According to recent reports, the Taliban has banned the celebration of the popular Afghan festival Nowruz in the central Daikundi province, warning residents of consequences if they are caught celebrating the occasion . The Taliban’s Ministry for the Propagation of Virtue and the Prevention of Vice has stated that the group’s regulators have informed people that “Islam prohibits the celebration of Nowruz” and have met with worshippers at least 35 mosques in Daikundi to discourage the celebration of what they deem to be “foreign” and “un-Islamic” customs.
The Taliban has reportedly attributed Nowruz to the “era of ignorance” and warned people that the occasion is promoted by “foreigners” among Muslims. Nowruz has been celebrated for more than 3,000 years and observed by adherents of both the main branches of Islam – Sunnis and Shias – in Afghanistan, Iran, Central Asia, and parts of the Middle East. It is typically marked by a public holiday.
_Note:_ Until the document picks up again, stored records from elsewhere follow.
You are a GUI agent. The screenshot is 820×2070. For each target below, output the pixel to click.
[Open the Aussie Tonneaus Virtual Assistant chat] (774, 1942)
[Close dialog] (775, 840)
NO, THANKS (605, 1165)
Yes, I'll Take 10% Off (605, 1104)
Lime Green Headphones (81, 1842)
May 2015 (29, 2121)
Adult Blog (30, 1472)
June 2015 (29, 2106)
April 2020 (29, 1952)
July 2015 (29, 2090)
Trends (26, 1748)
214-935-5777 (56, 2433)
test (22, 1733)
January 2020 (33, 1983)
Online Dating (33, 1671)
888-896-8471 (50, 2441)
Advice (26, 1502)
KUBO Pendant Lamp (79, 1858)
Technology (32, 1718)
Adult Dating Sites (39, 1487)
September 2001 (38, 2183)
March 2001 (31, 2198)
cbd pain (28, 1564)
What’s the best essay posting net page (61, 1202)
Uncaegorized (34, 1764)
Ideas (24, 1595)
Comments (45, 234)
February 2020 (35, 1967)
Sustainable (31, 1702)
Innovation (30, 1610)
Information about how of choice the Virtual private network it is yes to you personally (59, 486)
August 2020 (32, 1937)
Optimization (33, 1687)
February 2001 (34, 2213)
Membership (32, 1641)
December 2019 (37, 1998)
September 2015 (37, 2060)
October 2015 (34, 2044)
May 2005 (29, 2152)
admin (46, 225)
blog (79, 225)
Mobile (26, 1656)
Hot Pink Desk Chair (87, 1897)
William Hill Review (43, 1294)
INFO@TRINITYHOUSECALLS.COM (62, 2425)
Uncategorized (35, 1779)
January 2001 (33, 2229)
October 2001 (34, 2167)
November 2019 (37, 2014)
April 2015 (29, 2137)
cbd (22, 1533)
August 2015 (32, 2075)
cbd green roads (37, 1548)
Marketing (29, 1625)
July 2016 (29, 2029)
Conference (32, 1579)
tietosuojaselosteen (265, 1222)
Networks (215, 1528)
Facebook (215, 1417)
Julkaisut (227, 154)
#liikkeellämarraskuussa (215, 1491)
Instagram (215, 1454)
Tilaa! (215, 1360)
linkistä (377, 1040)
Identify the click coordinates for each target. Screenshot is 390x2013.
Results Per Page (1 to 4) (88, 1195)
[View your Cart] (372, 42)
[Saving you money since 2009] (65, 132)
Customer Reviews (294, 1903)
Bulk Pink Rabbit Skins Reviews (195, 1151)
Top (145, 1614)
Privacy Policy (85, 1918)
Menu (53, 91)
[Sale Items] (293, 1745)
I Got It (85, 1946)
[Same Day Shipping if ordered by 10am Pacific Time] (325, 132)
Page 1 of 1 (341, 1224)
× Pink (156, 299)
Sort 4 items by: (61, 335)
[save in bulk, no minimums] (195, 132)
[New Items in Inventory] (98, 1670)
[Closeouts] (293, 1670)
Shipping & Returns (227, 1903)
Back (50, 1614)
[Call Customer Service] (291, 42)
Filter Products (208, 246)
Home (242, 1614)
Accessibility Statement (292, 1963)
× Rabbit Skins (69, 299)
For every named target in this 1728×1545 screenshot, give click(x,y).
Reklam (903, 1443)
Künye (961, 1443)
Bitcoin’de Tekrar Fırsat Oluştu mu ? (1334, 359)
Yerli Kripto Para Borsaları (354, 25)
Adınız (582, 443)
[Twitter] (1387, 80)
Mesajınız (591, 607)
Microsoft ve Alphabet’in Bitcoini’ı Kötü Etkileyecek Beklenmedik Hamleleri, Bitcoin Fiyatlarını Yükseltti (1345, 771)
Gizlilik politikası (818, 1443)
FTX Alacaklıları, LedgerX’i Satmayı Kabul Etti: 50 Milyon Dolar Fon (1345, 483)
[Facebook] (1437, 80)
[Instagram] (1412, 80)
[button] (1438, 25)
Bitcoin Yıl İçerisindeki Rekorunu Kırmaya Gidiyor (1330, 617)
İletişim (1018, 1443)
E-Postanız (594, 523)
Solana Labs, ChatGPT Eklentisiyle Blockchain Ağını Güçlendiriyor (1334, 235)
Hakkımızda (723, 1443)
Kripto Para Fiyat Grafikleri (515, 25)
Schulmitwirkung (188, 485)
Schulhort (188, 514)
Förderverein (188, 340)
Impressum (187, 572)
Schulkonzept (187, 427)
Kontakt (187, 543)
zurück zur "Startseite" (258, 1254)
It is worth noting that the festival was banned during the Taliban’s previous rule between 1996 and 2001, but last year, the group said they would not celebrate Nowruz, but had no problem with those who chose to do so. The ban on the celebration of Nowruz in Daikundi indicates the ruling regime’s opposition to the popular festival, which has prompted widespread criticism in the past as well. Nowruz celebration is one of the ancient rituals of the people of Afghanistan, being celebrated in different ways similar to other countries in the so-called “Nowruz region”.
In conclusion, the Taliban’s ban on the celebration of Nowruz in Daikundi has sparked outrage and criticism, especially as the festival has been observed for thousands of years and is an important part of Afghan culture. The United Nations has even officially recognized the “International Day of Nowruz” with the adoption of Resolution 64/253 by the United Nations General Assembly in February 2010. Therefore, it is hoped that the Taliban will reconsider its decision and allow people to celebrate this important festival.